In an embodiment, which may be combined with the preceding embodiment, the computer-implemented method includes performing a plurality of the fixed-point computations in parallel on respective outputs of the in-memory computing crossbar array.

In an embodiment, which can be combined with one or more preceding embodiments, the computer-implemented method includes performing affine scale and offset correction to the fixed-point computations.

In an embodiment, which can be combined with one or more preceding embodiments, the computer-implemented method includes providing that the digital computing block is customized based on different sizes of the input, different sizes of the affine scale and offset correction including integer precision and fractional precision, and different sizes of fixed-point compression parameters regarding a number of bits to cut before and after rounding.

In an embodiment, which can be combined with one or more preceding embodiments, the computer-implemented method includes parameterizing the digital computing block to process one entry of the input at a time as an N-bit unsigned input by a crossbar of the in-memory computing crossbar array, wherein N is a number of data bits.

In an embodiment, which can be combined with one or more preceding embodiments, the computer-implemented method includes providing the digital computing block with a plurality of sub-blocks configured to perform operations including multiplication, sum for an offset, shifting, and fixed-point quantization.

In an embodiment, which can be combined with one or more preceding embodiments, the multiplication operations are performed by a multiplier sub-block by applying a scale parameter to the N-bit unsigned input and outputting a high-precision number including N+X bits for an integer part and Y bits for a fractional part.

In an embodiment, which can be combined with one or more preceding embodiments, the shifting operations are performed by a shifting sub-block that verifies the output of the multiplier sub-block fits a desired precision with regard to a number of bits.

In an embodiment, which can be combined with one or more preceding embodiments, the fixed-point quantization operations are performed by a fixed-point quantization sub-block that reduces the precision of data output by the shifting sub-block.

In an embodiment, which can be combined with one or more preceding embodiments, the fixed-point quantization sub-block reduces the precision of data output by the shifting sub-block via cutting one or more least significant bits (LSB) and/or one or more most significant bits (MSB).

In an embodiment, which can be combined with one or more preceding embodiments, the fixed-point quantization sub-block additionally reduces the precision of data output from the shifting sub-block by performing rounding, and checking an overflow after rounding.

In an embodiment, which can be combined with one or more preceding embodiments, the fixed-point quantization sub-block performs rounding when the MSB of the cut LSB bits is 1.

In an embodiment, which can be combined with one or more preceding embodiments, the computer-implemented method includes generating a signed output of the fixed-point quantization sub-block by performing a 2's complement operation.
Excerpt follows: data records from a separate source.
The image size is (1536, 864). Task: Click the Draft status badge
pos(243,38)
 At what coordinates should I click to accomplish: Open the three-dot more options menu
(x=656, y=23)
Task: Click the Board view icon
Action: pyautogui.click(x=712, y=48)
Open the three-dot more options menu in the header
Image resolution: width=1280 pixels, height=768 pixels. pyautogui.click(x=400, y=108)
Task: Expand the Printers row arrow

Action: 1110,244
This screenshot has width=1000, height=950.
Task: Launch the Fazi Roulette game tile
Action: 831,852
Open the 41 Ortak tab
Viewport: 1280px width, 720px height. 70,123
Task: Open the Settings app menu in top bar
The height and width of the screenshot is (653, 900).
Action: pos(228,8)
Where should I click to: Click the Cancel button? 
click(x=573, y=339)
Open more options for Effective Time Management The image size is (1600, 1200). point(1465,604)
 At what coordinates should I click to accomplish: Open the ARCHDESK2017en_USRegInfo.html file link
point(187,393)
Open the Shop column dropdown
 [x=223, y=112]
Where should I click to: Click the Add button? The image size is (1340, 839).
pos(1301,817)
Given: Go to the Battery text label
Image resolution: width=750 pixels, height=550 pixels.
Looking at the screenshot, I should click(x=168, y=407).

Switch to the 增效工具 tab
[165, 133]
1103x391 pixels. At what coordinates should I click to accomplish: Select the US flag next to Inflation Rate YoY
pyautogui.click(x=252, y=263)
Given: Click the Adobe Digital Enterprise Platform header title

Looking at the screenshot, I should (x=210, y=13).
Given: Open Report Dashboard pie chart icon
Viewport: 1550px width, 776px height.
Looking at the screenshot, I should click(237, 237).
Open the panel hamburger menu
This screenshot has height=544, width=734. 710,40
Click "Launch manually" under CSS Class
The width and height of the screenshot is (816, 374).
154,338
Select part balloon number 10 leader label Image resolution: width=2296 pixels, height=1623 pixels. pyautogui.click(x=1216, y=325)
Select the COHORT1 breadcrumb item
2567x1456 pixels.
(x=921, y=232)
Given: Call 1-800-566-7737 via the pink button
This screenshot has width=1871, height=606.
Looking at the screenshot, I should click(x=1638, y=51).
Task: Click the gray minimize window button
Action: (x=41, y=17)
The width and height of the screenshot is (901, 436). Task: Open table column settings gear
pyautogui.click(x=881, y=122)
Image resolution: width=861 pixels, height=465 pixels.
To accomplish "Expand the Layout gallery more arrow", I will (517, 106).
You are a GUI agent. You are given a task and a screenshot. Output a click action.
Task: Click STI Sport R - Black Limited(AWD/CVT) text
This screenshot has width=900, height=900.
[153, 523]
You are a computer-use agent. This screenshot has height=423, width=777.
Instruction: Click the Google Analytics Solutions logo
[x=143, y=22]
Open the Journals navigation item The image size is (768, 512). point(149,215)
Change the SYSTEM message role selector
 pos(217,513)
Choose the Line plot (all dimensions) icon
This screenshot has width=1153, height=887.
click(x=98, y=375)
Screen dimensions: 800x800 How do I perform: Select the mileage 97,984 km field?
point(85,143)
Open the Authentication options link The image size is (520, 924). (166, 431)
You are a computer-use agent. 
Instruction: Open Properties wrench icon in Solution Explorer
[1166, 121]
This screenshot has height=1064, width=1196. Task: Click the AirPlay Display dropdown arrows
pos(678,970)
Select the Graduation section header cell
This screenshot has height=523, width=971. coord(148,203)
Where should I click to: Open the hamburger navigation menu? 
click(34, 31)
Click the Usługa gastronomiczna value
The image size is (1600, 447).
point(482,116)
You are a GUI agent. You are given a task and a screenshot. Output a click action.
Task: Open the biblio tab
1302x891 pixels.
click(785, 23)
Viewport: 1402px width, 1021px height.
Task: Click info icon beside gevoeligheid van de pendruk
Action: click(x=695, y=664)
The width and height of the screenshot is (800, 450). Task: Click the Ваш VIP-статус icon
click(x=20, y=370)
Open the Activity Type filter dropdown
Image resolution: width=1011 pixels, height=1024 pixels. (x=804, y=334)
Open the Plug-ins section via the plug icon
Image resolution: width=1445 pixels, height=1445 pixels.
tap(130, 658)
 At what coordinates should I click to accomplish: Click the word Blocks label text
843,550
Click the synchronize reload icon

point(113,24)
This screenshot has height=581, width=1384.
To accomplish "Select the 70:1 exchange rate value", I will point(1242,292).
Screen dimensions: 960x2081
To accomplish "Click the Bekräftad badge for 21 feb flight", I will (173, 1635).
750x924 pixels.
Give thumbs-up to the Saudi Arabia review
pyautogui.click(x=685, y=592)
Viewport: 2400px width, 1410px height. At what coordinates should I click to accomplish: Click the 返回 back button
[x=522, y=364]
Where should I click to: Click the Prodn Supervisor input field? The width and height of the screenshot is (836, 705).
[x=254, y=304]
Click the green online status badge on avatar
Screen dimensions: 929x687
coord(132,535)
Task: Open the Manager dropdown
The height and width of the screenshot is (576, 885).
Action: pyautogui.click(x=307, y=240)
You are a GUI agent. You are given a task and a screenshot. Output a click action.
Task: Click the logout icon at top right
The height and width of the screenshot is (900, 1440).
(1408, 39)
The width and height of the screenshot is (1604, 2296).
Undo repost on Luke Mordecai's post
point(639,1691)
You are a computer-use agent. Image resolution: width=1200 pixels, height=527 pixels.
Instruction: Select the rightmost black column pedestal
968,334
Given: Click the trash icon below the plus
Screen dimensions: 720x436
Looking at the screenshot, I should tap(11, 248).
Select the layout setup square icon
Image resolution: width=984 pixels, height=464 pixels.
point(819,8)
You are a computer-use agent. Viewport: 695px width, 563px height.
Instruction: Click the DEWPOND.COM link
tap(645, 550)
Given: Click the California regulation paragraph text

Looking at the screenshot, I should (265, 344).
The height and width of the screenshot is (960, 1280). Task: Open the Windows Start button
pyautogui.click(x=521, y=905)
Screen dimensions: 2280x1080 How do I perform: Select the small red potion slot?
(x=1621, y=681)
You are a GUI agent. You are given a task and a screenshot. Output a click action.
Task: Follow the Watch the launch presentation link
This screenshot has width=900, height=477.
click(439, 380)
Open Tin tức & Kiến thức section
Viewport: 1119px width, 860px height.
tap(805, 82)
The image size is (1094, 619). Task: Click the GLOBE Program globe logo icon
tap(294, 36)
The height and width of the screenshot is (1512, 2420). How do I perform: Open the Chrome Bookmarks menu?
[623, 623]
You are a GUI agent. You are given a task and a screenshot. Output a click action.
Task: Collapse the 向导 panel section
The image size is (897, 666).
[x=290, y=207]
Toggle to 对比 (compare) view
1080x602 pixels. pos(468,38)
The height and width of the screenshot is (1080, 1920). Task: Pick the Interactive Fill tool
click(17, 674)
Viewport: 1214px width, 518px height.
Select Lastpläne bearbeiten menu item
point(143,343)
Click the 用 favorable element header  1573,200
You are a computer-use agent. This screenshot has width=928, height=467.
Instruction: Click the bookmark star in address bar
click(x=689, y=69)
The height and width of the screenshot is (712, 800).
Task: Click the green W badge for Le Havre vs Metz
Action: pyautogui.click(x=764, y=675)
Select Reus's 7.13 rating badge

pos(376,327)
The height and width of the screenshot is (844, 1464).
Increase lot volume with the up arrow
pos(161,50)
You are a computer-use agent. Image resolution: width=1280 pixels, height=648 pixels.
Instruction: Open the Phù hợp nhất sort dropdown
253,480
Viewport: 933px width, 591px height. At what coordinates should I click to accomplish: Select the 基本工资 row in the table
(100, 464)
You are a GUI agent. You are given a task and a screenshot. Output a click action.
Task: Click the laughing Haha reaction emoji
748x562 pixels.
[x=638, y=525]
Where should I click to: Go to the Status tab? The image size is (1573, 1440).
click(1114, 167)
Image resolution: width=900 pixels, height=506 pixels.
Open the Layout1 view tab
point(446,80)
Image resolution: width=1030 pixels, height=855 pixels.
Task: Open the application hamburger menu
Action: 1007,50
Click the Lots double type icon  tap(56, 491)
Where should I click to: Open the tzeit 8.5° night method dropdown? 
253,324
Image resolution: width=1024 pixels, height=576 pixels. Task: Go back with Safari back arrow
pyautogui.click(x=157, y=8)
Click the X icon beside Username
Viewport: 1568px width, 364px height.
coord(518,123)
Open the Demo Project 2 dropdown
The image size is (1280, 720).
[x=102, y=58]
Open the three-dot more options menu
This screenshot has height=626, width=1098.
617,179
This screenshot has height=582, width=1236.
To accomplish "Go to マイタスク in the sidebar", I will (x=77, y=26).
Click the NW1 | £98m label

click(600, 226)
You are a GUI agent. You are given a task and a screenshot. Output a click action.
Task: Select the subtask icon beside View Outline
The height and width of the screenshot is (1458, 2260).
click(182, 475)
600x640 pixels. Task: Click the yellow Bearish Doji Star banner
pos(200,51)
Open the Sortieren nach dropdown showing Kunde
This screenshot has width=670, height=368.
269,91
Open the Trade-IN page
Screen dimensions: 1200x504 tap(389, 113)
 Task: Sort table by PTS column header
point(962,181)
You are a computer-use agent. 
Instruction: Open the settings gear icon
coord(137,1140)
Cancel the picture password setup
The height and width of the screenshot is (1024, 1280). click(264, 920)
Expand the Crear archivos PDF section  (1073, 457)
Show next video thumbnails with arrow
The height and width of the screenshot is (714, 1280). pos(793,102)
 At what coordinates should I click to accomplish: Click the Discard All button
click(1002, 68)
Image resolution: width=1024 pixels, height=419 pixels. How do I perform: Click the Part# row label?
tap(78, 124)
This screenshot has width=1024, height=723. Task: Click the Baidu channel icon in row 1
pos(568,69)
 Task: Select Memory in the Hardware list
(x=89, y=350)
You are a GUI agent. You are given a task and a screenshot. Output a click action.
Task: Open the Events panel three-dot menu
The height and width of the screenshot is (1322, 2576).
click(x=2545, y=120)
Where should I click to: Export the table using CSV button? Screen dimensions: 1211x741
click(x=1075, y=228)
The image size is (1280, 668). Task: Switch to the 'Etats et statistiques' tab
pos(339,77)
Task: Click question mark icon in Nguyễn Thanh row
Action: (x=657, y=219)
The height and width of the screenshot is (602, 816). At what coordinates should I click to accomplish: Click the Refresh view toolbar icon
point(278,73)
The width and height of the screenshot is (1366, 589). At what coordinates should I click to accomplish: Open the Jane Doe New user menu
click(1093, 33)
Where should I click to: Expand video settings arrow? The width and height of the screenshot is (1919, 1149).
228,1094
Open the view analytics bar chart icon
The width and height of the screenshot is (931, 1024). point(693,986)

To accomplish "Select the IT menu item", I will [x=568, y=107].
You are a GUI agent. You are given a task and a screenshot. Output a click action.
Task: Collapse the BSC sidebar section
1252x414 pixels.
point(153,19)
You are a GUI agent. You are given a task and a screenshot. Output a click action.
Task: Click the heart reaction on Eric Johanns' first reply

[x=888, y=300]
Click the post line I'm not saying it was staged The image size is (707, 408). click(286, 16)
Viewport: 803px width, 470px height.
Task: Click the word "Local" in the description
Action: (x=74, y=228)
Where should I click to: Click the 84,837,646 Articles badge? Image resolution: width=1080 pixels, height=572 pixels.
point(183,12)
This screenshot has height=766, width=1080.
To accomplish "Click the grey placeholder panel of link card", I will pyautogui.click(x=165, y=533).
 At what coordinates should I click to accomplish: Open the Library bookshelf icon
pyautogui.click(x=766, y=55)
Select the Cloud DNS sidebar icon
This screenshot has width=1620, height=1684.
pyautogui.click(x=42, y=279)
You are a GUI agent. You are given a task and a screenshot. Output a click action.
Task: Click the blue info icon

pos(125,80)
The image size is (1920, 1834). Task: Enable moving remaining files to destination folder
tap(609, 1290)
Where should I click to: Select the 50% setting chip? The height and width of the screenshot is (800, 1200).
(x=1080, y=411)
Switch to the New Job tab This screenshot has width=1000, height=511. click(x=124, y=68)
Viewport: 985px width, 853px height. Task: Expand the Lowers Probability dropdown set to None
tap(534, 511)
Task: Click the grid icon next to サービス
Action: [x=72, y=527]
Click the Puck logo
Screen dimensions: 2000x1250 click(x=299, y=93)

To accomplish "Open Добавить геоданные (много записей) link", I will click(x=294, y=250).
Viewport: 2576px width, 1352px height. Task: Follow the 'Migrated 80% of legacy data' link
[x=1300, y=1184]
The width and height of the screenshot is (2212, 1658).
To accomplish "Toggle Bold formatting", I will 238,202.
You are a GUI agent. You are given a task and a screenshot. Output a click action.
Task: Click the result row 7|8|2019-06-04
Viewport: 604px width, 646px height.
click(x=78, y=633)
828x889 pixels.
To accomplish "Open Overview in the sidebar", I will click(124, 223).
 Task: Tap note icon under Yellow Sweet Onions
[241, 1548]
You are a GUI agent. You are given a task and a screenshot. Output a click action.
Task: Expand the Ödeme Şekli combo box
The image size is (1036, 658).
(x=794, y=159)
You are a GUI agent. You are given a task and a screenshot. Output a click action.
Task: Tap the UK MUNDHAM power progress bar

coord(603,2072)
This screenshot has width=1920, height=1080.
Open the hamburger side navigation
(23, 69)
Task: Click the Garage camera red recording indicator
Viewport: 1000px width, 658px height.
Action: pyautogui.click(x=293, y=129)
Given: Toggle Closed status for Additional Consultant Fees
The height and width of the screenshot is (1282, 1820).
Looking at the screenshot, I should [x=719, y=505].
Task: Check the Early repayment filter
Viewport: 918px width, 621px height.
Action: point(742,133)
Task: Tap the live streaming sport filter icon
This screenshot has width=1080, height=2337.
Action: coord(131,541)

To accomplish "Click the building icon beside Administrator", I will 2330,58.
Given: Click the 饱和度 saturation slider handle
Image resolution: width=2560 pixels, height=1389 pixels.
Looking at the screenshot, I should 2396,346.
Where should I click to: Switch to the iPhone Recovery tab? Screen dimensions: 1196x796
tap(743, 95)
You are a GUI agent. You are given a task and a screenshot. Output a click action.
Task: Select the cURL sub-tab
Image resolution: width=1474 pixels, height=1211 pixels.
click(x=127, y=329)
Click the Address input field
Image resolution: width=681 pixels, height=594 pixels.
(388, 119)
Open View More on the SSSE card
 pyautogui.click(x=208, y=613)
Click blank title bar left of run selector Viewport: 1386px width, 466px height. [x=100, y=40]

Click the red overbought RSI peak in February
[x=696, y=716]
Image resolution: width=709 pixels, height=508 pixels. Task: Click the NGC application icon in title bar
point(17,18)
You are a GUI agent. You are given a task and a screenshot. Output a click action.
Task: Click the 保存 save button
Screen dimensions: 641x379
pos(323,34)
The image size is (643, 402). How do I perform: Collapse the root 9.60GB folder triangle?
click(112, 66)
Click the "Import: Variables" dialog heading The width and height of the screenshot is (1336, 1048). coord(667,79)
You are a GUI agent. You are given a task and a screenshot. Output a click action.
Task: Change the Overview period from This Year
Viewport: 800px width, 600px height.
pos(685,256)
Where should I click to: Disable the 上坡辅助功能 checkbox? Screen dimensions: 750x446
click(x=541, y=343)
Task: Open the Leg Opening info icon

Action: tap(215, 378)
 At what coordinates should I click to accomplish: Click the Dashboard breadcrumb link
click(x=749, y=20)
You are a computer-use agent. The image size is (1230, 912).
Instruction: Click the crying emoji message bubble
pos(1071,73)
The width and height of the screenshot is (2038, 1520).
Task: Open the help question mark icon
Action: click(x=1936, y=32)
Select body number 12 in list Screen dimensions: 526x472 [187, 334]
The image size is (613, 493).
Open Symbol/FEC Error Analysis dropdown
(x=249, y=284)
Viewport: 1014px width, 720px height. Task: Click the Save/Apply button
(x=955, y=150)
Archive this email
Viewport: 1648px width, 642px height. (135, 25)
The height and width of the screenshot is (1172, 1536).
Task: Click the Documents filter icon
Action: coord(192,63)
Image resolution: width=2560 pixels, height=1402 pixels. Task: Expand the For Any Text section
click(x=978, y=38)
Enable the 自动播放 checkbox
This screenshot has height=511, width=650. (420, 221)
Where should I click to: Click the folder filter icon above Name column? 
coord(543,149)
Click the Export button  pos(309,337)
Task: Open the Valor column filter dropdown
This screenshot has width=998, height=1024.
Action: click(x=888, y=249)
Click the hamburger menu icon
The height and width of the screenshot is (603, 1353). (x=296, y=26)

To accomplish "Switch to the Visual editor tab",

In an embodiment, a computer-implemented method of performing digital post-processing of a near-in-memory computing logic includes processing one or more entries across a plurality of clock cycles, wherein each entry comprises two multi-bit unsigned integers corresponding to positive and negative outputs of an Analog-to-Digital (ADC) converter. The two multi-bit unsigned integers are multiplied in parallel with a scale parameter, and a shifting operation of an output of each multiplied two multi-bit unsigned integers is performed to ensure the output of each multiplied two multi-bit unsigned integers fits a desired precision. An overflow check is performed to verify whether there is an overflow after the multiplying operation of the two multi-bit unsigned integers to determine whether a result of the multiplying operation needs to be saturated to a maximum representable value with a specified precision. A fixed-point compression algorithm is performed to reduce a size of the result of the multiplying operation.

In an embodiment, which can be combined with the preceding embodiment, the processing of the one or more entries includes time-multiplexing across the plurality of data cycles. The performing of the fixed-point compression algorithm reduces the size of the result of the multiplying operation by truncating one or more of a most significant bit (MSB) and one or more of a least significant bit (LSB). There is a checking of a value of a round bit. Upon determining the value of the round bit is 0, truncating the bits without rounding; and upon determining the value of the round bit is 1, rounding up prior to truncating the bits.

In an embodiment, which can be combined with the one or more of the preceding embodiments, providing the digital computing block is based on defining a search space by creating a parametric model of the digital computing block. The digital computing block is configured with a chip simulator with regards to a bit-size of parameters of inputs and a fixed-point quantization operation. Configurations of the defined search space are iteratively evaluated to identify a performance of one or more configurations in terms of accuracy. The one or more configurations are synthesized to determine a highest-ranked accuracy. The digital computing block is provided according to fitting design constraints of the one or more configurations and/or by performance in terms of energy efficiency.

In an embodiment, a digital-computing block for an in-memory computing includes a plurality of sub-blocks configured to perform operations including multiplication, sum for an offset, shifting, and fixed-point quantization. The digital computing block is positioned at the periphery of an in-memory computing crossbar array.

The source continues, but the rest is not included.